Required action
Every entry must appear in the answer exactly as it does here.

Stored data entries:
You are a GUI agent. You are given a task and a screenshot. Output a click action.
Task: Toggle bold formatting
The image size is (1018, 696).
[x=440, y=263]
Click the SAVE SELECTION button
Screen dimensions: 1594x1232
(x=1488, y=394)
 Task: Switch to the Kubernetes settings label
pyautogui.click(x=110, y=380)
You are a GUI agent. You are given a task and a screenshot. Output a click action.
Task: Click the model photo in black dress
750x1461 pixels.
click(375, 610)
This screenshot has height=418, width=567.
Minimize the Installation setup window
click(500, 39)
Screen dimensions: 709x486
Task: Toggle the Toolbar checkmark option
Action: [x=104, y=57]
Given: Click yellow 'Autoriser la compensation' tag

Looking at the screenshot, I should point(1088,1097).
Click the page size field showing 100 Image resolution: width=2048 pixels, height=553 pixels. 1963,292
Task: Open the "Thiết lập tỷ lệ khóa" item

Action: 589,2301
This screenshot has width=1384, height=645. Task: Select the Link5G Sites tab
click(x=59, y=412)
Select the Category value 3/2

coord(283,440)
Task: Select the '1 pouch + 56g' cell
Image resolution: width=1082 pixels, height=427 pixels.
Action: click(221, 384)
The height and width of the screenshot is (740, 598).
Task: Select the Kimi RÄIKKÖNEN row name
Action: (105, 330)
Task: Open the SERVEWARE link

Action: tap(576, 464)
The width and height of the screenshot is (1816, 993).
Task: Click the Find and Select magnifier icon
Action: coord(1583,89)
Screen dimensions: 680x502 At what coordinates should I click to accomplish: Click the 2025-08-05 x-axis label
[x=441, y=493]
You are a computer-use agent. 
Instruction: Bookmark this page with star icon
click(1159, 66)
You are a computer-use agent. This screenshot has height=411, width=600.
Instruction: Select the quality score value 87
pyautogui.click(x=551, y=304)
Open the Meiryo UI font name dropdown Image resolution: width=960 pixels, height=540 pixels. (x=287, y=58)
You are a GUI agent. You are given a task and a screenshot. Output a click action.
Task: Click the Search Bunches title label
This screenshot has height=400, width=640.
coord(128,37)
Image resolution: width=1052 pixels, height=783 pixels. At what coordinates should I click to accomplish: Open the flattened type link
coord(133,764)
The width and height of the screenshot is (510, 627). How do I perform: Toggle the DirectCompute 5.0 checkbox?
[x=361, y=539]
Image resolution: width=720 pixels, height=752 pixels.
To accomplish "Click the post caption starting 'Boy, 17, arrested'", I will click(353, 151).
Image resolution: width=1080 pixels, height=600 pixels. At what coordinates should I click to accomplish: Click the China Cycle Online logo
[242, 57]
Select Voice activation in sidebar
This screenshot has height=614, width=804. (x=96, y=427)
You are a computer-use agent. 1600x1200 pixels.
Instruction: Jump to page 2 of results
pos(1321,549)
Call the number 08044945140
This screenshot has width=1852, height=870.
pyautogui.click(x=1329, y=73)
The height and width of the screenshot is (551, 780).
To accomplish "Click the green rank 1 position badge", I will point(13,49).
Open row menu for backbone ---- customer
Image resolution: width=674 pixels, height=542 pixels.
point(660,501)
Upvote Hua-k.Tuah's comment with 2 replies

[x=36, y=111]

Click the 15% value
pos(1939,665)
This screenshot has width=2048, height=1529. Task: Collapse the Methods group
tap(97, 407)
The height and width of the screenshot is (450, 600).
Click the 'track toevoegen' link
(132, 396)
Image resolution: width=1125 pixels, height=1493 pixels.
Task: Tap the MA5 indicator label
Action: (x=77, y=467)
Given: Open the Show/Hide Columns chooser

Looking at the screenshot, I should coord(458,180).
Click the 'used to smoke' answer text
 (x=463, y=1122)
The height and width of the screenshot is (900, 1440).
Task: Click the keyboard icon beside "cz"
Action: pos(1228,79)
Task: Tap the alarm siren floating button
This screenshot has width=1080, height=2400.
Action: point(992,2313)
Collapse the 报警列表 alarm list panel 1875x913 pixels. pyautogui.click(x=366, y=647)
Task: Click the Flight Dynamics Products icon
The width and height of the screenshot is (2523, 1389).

Output below
You are a GUI agent. You are given a task and a screenshot. Output a click action.
Task: Toggle bold formatting
The image size is (1018, 696).
[x=440, y=263]
Click the SAVE SELECTION button
Screen dimensions: 1594x1232
(x=1488, y=394)
 Task: Switch to the Kubernetes settings label
pyautogui.click(x=110, y=380)
You are a GUI agent. You are given a task and a screenshot. Output a click action.
Task: Click the model photo in black dress
750x1461 pixels.
click(375, 610)
This screenshot has height=418, width=567.
Minimize the Installation setup window
click(500, 39)
Screen dimensions: 709x486
Task: Toggle the Toolbar checkmark option
Action: [x=104, y=57]
Given: Click yellow 'Autoriser la compensation' tag

Looking at the screenshot, I should point(1088,1097).
Click the page size field showing 100 Image resolution: width=2048 pixels, height=553 pixels. 1963,292
Task: Open the "Thiết lập tỷ lệ khóa" item

Action: 589,2301
This screenshot has width=1384, height=645. Task: Select the Link5G Sites tab
click(x=59, y=412)
Select the Category value 3/2

coord(283,440)
Task: Select the '1 pouch + 56g' cell
Image resolution: width=1082 pixels, height=427 pixels.
Action: click(221, 384)
The height and width of the screenshot is (740, 598).
Task: Select the Kimi RÄIKKÖNEN row name
Action: (105, 330)
Task: Open the SERVEWARE link

Action: tap(576, 464)
The width and height of the screenshot is (1816, 993).
Task: Click the Find and Select magnifier icon
Action: coord(1583,89)
Screen dimensions: 680x502 At what coordinates should I click to accomplish: Click the 2025-08-05 x-axis label
[x=441, y=493]
You are a computer-use agent. 
Instruction: Bookmark this page with star icon
click(1159, 66)
You are a computer-use agent. This screenshot has height=411, width=600.
Instruction: Select the quality score value 87
pyautogui.click(x=551, y=304)
Open the Meiryo UI font name dropdown Image resolution: width=960 pixels, height=540 pixels. (x=287, y=58)
You are a GUI agent. You are given a task and a screenshot. Output a click action.
Task: Click the Search Bunches title label
This screenshot has height=400, width=640.
coord(128,37)
Image resolution: width=1052 pixels, height=783 pixels. At what coordinates should I click to accomplish: Open the flattened type link
coord(133,764)
The width and height of the screenshot is (510, 627). How do I perform: Toggle the DirectCompute 5.0 checkbox?
[x=361, y=539]
Image resolution: width=720 pixels, height=752 pixels.
To accomplish "Click the post caption starting 'Boy, 17, arrested'", I will click(353, 151).
Image resolution: width=1080 pixels, height=600 pixels. At what coordinates should I click to accomplish: Click the China Cycle Online logo
[242, 57]
Select Voice activation in sidebar
This screenshot has height=614, width=804. (x=96, y=427)
You are a computer-use agent. 1600x1200 pixels.
Instruction: Jump to page 2 of results
pos(1321,549)
Call the number 08044945140
This screenshot has width=1852, height=870.
pyautogui.click(x=1329, y=73)
The height and width of the screenshot is (551, 780).
To accomplish "Click the green rank 1 position badge", I will point(13,49).
Open row menu for backbone ---- customer
Image resolution: width=674 pixels, height=542 pixels.
point(660,501)
Upvote Hua-k.Tuah's comment with 2 replies

[x=36, y=111]

Click the 15% value
pos(1939,665)
This screenshot has width=2048, height=1529. Task: Collapse the Methods group
tap(97, 407)
The height and width of the screenshot is (450, 600).
Click the 'track toevoegen' link
(132, 396)
Image resolution: width=1125 pixels, height=1493 pixels.
Task: Tap the MA5 indicator label
Action: (x=77, y=467)
Given: Open the Show/Hide Columns chooser

Looking at the screenshot, I should coord(458,180).
Click the 'used to smoke' answer text
 (x=463, y=1122)
The height and width of the screenshot is (900, 1440).
Task: Click the keyboard icon beside "cz"
Action: pos(1228,79)
Task: Tap the alarm siren floating button
This screenshot has width=1080, height=2400.
Action: point(992,2313)
Collapse the 报警列表 alarm list panel 1875x913 pixels. pyautogui.click(x=366, y=647)
Task: Click the Flight Dynamics Products icon
The width and height of the screenshot is (2523, 1389).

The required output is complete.